To focus briefly on the second category concerning the various aspects of health-care delivery, physiotherapists currently seem to encounter numerous extrinsic as well as intrinsic barriers to good practice. Lyne and Phillipson (1986) catalogue a number of these barriers and identify 'the pressure of acute referrals' as being 'the most significant barrier to health education'. They cite other problems relating to 'Workload and Work Organization' (see also Leathley and Stone, 1986) and report that 'Problems of Professionalism' and 'Communication between Professionals' further mitigate against educational activities. Whitehead (1989) echoes these problems and identifies additional obstacles to good practice.
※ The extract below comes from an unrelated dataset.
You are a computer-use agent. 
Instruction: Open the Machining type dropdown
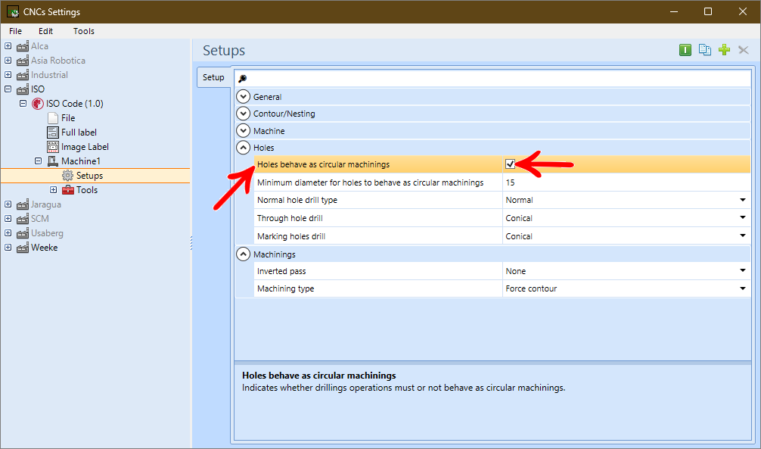click(x=742, y=288)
The first of these 'is almost certainly inadequacies in pre-service and in-service training' which is often 'treatment orientated'.
Whitehead (1989) alludes to the unsatisfactory practice of '"crises" treatment' and the fact that some professionals do not consider 'educational work' as 'their role', some report 'lack of confidence in educational skills and lack of support from managers who may give the impression that it is not a legitimate activity for their staff'.